Madapple by Christina Meldrum - review



Madapple by Christina Meldrum
If I were to booktalk Madapple to a bored-looking teen, I might do it like this:

There's this girl, Aslaug, and she's been raised by her mother, in, like, total isolation. Her mother's part crazy and part witchy and part smart. Then the mother dies. And since the mother and the daughter had this weird hermitty life, curtains nailed over the windows and using leaves for soap and stuff, at first the cops think the daughter killed her. But she didn't. And it kind of gets weirder from there, especially when she meets this completely hot cousin she never knew she had, who falls in love with her. Also there's lots of drugs.

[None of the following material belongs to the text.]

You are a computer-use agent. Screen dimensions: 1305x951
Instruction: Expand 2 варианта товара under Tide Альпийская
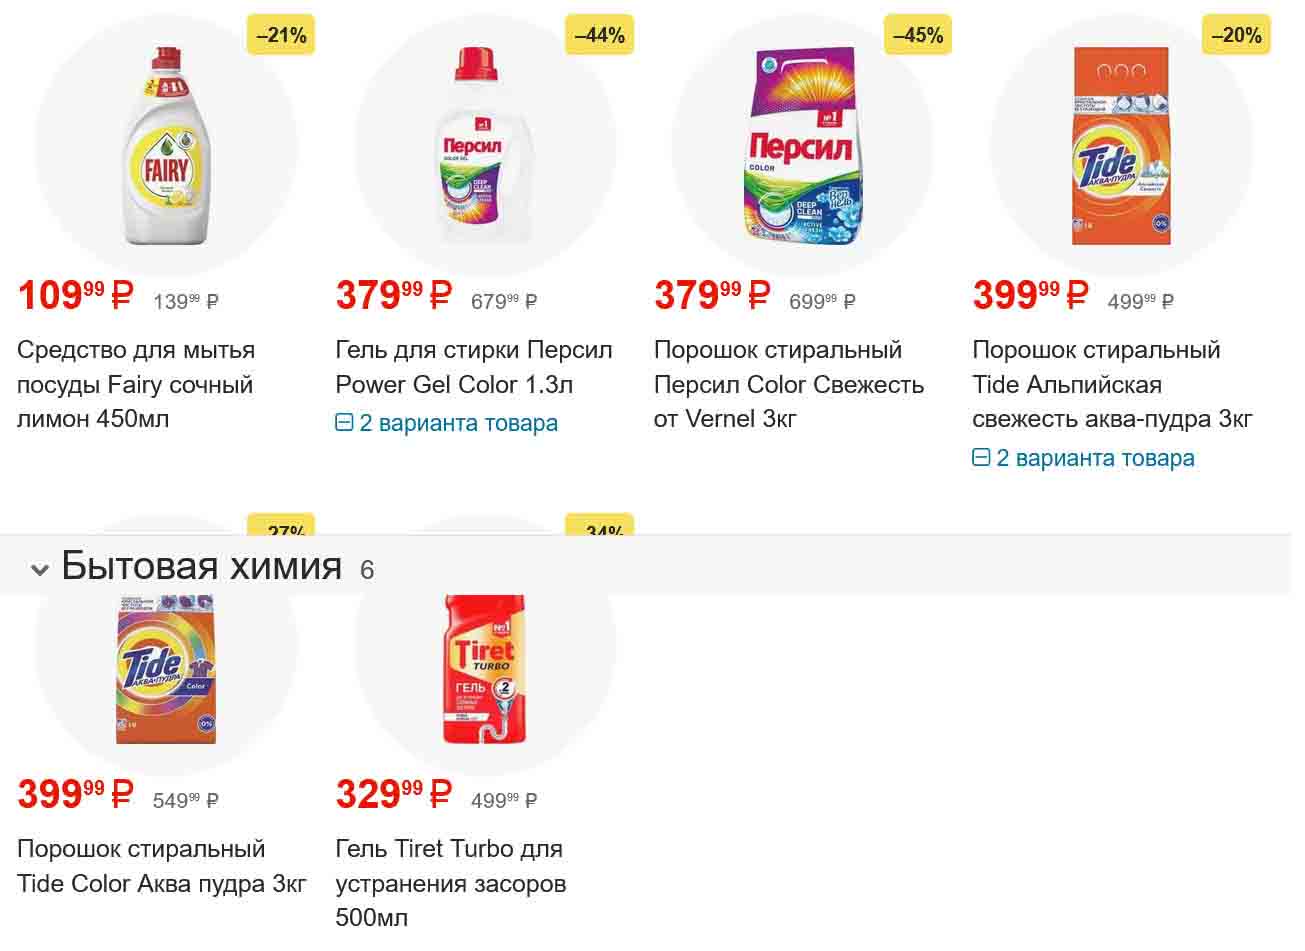pyautogui.click(x=1084, y=458)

I don't know. I guess that's how I'd do it. I'd probably leave out the rape that isn't really a rape, and all the information about the medicinal and spiritual uses of native plants (which is pretty interesting), and the courtroom testimony that is interspersed with Aslaug's first-person account (which is larded with more objections than an old Perry Mason), and the mystery of Aslaug's conception that, I swear, is a mystery to everyone in the book but which the reader will figure out literally in the first five pages.

My colleague Eerily Similar Paula (who I used to call Other Paula, but I didn't like that, and besides now I can abbreviate her to ESP) passed this book to me. I get most of my weird YA fiction from her nowadays. Typically, she'll hand me the book, and wearing a skeptical squint, will say, "See what you think."

Back at ya, babe: try The Love Curse of the Rumbaughs.